The contract calls for a 12-month changeover. TrenStar purchased KTP, a large U.K. system integrator that has worked on a number of RFID projects, including the Prada store in New York. KTP is doing a software upgrade to prepare for the changeover, and TrenStar is developing the staff and the expertise they need to take over the management of the kegs. Under the contract, TrenStar will take over management of the kegs by Jan. 1, 2003.

Dempsey says the main differences between his TrenStar and other container leasing outfits is that the TrenStar's model promotes supply chain efficiency. "Most other companies put the onus on the user," he says. "You can use the asset or not use it. With our model, which we call utilization-based leasing, we own the assets and we provide them to you on a utilization basis, which means we are encouraged to make the supply chain as efficient as possible so we can turn the asset."

The company's aim is to buy up most of the kegs in the U.K. market and manage them for the entire industry as a neutral third party. That will enable TrenStar to create efficiencies across the entire supply chain. For instance, kegs could be sent to and from the nearest depot, instead of from a brewery-owned depot across town. And the total number of kegs can be reduced since each brewer doesn't need to carry extra in case of a spike in demand.


TrenStar's goal now is to move beyond beer. Its targeting industries where a lot of high-value assets need to be tracked across a complex supply chain. "Our goal fundamentally is to own an industry," says Dempsey. "If we can identify industries where we can be a neutral party with a majority share of the assets in the industry, that's nirvana for us."

The company already has a large presence in the South African auto industry, tracking reusable containers, and Dempsey would like to see that expand globally. Steel pallets and bombproof unit load devices (HULDs) are potential markets. And TrenStar is already moving into tracking other beverage containers in Europe, where environmental laws encourage the use of containers that can be refilled, rather than thrown away.

"We have a strong capability with RFID as an enabling technology," says Dempsey. "What we are doing now is using that RFID experience and system integration expertise to do these large-scale mobile asset management systems. Our Web-based tools give customers complete visibility and tracking capability for their mobile assets. It could be a gas tank or a fork truck. And once we start pooling a specific industry, we can reduce the average variable cost for the use of containers across the entire industry."

The business model will likely appeal to companies in industries where margins are thin and tracking assets is a headache, not a core business skill.

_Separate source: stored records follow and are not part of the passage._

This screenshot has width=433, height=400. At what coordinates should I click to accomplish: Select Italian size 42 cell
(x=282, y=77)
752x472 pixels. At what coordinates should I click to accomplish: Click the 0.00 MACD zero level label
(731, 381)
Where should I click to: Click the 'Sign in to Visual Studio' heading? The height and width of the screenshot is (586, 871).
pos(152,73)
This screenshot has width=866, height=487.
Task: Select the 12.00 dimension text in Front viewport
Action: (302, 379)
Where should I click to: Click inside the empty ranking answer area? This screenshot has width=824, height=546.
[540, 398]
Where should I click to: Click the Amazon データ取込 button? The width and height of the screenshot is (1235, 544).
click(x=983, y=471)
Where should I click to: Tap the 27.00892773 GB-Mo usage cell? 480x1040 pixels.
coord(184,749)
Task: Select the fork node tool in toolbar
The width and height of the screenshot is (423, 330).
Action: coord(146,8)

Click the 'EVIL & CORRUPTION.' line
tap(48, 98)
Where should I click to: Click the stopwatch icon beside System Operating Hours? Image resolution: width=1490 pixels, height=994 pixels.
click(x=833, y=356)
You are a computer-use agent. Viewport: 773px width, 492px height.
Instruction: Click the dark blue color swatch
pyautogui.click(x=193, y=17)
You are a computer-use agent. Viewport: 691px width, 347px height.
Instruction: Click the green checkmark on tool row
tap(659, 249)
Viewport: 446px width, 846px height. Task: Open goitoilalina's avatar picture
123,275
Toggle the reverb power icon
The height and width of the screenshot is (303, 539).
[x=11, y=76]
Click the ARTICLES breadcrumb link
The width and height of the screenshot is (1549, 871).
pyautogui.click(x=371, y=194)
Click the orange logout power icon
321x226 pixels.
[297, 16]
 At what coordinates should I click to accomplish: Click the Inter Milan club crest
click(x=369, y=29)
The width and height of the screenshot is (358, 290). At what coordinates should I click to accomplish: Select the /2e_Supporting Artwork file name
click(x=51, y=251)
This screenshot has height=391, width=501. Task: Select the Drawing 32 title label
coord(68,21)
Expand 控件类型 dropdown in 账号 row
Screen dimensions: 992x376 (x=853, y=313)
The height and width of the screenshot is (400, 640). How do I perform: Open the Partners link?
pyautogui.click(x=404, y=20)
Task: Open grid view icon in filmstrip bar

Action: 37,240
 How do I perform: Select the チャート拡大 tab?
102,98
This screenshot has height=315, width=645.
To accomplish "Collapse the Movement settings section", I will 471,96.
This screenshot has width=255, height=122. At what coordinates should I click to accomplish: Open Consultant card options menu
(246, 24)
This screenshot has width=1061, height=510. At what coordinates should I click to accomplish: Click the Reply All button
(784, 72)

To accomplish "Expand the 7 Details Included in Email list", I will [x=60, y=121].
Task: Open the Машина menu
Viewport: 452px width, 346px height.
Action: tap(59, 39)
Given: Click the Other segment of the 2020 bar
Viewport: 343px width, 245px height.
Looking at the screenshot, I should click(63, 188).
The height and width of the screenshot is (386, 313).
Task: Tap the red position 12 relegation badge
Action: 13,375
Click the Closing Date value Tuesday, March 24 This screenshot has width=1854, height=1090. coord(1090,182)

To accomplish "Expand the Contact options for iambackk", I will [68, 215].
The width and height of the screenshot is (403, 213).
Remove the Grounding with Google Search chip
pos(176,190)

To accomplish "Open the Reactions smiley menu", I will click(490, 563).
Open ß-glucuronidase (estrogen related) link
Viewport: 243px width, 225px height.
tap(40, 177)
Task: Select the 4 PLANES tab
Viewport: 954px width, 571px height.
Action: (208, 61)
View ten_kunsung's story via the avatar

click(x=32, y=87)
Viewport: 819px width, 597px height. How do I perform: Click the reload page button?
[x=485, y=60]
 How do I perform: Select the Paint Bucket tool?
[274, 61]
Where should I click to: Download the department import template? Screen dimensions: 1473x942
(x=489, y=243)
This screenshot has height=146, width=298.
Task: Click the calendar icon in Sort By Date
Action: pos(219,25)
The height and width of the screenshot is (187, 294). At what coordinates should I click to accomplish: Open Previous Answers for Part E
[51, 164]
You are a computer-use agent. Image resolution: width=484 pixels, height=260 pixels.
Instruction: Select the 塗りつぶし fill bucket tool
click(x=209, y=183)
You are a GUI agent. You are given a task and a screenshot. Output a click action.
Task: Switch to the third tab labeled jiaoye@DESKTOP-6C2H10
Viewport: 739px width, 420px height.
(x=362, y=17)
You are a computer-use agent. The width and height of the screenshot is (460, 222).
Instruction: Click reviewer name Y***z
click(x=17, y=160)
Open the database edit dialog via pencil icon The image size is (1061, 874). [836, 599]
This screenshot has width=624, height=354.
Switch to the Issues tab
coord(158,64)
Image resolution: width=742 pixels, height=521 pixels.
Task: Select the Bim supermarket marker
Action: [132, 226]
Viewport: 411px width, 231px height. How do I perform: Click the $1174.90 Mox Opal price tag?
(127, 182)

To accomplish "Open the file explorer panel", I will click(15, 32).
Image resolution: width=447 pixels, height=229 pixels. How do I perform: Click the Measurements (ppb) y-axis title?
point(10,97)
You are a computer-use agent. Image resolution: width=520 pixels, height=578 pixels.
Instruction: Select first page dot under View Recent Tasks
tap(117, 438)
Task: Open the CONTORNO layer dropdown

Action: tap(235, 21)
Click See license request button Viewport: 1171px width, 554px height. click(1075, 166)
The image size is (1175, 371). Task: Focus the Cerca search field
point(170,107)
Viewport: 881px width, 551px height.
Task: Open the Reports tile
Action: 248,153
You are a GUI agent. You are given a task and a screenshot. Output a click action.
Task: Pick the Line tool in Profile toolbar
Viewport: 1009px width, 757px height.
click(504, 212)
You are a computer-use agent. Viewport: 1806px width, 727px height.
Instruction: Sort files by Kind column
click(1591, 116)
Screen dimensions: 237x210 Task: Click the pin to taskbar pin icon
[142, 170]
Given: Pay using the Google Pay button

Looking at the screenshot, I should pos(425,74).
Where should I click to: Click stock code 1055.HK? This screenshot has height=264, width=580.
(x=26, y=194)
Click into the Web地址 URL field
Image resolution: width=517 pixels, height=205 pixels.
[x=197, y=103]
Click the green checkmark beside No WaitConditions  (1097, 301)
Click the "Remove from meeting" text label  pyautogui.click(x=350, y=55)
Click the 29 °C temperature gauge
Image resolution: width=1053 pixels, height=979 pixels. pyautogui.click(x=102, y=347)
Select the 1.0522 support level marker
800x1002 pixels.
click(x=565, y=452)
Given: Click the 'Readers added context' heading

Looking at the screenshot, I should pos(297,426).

One question is how flexible the company's core Internet technology is for tracking within different industries. Wayne Aronson, Trenstar's CIO, says the basic system of tracking goods works for almost any company in any industry, and the Web interface and reports were built so that they could be customized by the customer. Among the reports you can create are "Drayman's Performance" in the beer industry and "Consumption Summary" for the food sector.

"We can work with bar codes, RFID tags and a client's own unique numbers by linking them to our numbering system," Aronson says. "We can track the container and the contents inside. We link contents to the container. If only a few items are removed at a particular station, they can be scanned out and we can continue to track the container."

The system scans and reports at three levels: site, receiving, and dispatch. You can drill down on the Web and see where any container is at any time, and you can manage by exception by having the system send reports when a container didn't arrive when and where it was supposed show up. TrenStar has the capability to integrate the data with existing enterprise resource planning software, particularly SAP.

"When we first developed the system for ourselves seven years ago, we made a lot mistakes," says Aronson. "But we persevered, and it was only through working in a lot of companies where we reduced their inventory holdings and introduced efficiencies with our or own containers and management system that we started getting requests to manage third party containers. That's how the business was really born."